Abbiamo sbagliato candidatura…

Andrea Alberizia“Un politico guarda alle prossime elezioni, uno statista alle prossime generazioni”. È attribuita a Alcide De Gasperi e viene in mente in fretta quando si pensa che lo scorso marzo il sindaco di Ravenna annunciò la candidatura a città europea dello sport e quattro mesi dopo si ritrova una città che ha perso la sua squadra di pallavolo che giocherà, di nuovo dopo diciassette anni, una coppa europea ma per le gare casalinghe emigrerà a Forlì dove l’esteticamente non bellissimo ma sportivamente funzionale palazzetto in zona fiera costa un terzo dell’architettonicamente figo ma economicamente ingestibile Pala De Andrè. La differenza è 100mila euro.
E avete voglia a parlare di area vasta romagnola, di ragionamenti su larga scala, di fare sistema, di tutte queste cose qui così piene di buon senso ragionato. Nello sport spesso la ragione (giustamente) latita perché lo sport è cuore, passione, adrenalina, campanile. E se una squadra di Ravenna va a giocare a Forlì è una roba che in confronto il Tafazzi è nulla.
Siamo una città da 160mila abitanti senza un palazzetto che non sia una specie di tempio (buono un po’ per tutto ma mai davvero per qualcosa) ereditato dall’impero Ferruzzi. E ora non si trovano 100mila euro per mettere una pezza e restare dove Ravenna dettò legge (sarebbero 63 cent a test). Eppure nei giorni scorsi il Comune ha annunciato con orgoglio di volerne spendere 200mila di tasca propria (cioè, la nostra) per realizzare il surrogato di una caserma per i carabinieri a Sant’Alberto.
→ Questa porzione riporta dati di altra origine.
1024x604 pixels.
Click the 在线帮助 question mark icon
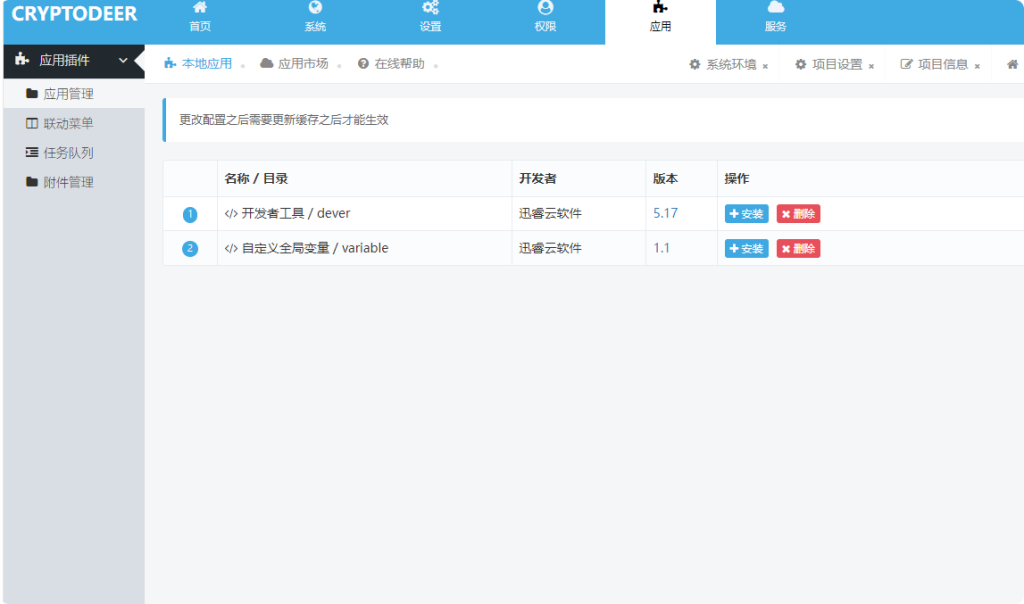pyautogui.click(x=363, y=63)
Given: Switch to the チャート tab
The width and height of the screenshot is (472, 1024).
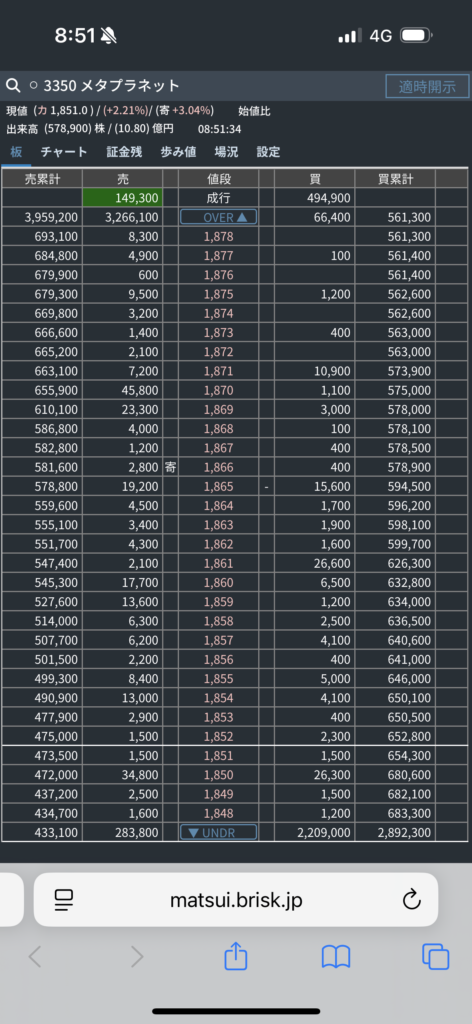Looking at the screenshot, I should pyautogui.click(x=63, y=152).
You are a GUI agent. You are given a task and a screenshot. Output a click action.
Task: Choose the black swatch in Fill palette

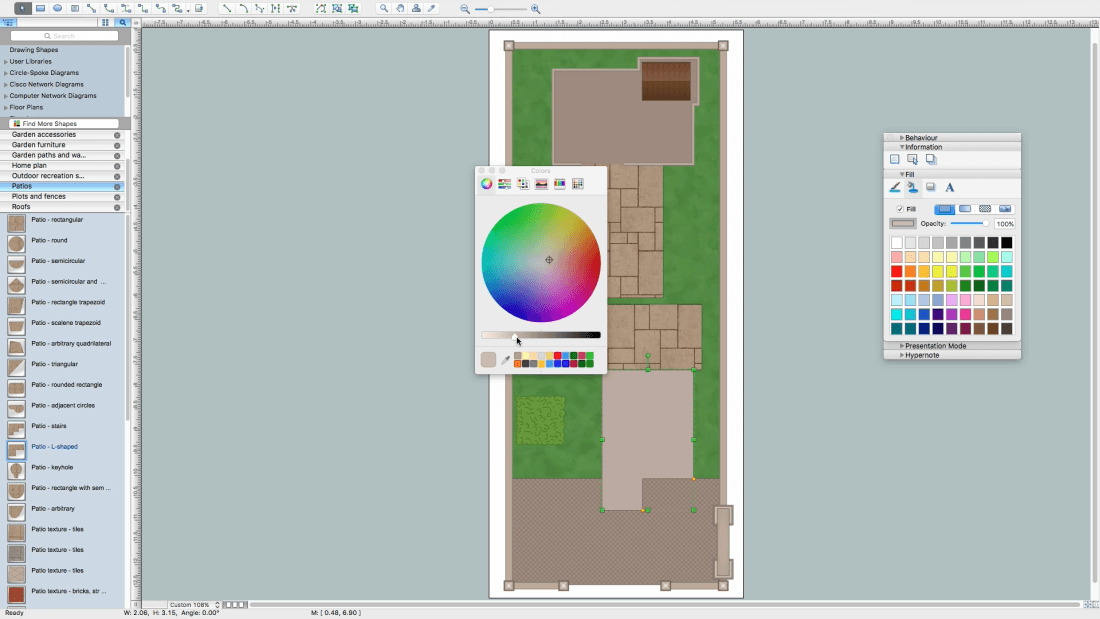coord(1007,243)
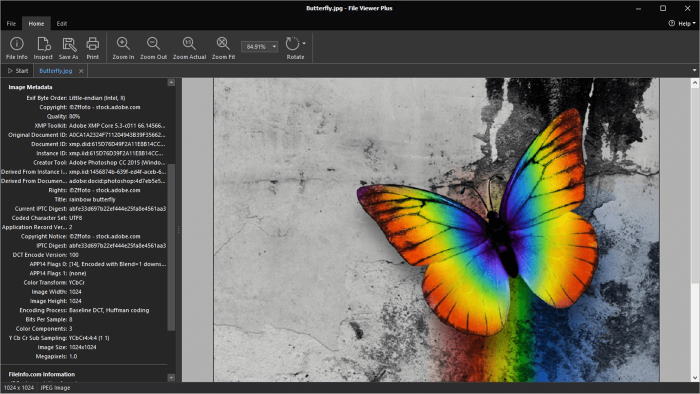Click the Inspect file icon

[x=43, y=48]
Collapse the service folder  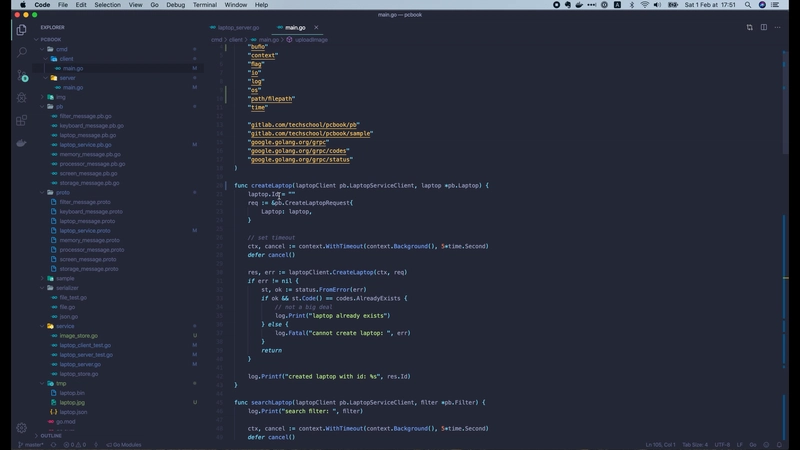pyautogui.click(x=65, y=326)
Sarebbe un compito dello Stato e ci sarebbe poi da dire che a Savarna, 6 km più in là, la Benemerità c’è eccome. Quanto pensate che ci voglia a fare sei km a sirene spiegate? Ma la pancia si sa ha paura se una caserma si sposta di 5 minuti. Allora giù con i soldini. Poi, oh, ci sta pure che uno decida di spendere 200mila euro per una caserma e non per una squadra di pallavolo. Ma allora ti candidi per citta europea della sicurezza e non dello sport.
Guardare alle prossime generazioni magari era chiedere troppo. Ci si poteva accontentare che si fosse guardato alle prossime elezioni nel 2016: se il volley non sarà tornato a casa, nelle urne quanti voti potrà pesare l’esilio? Insomma mica c’è bisogno di uno statista. A seguire il ragionamento di De Gasperi, basterebbe un politico. Ma non guasterebbe nemmeno avere qualche imprenditore disposto a reinvestire sul territorio una fettina degli utili che produce dal territorio.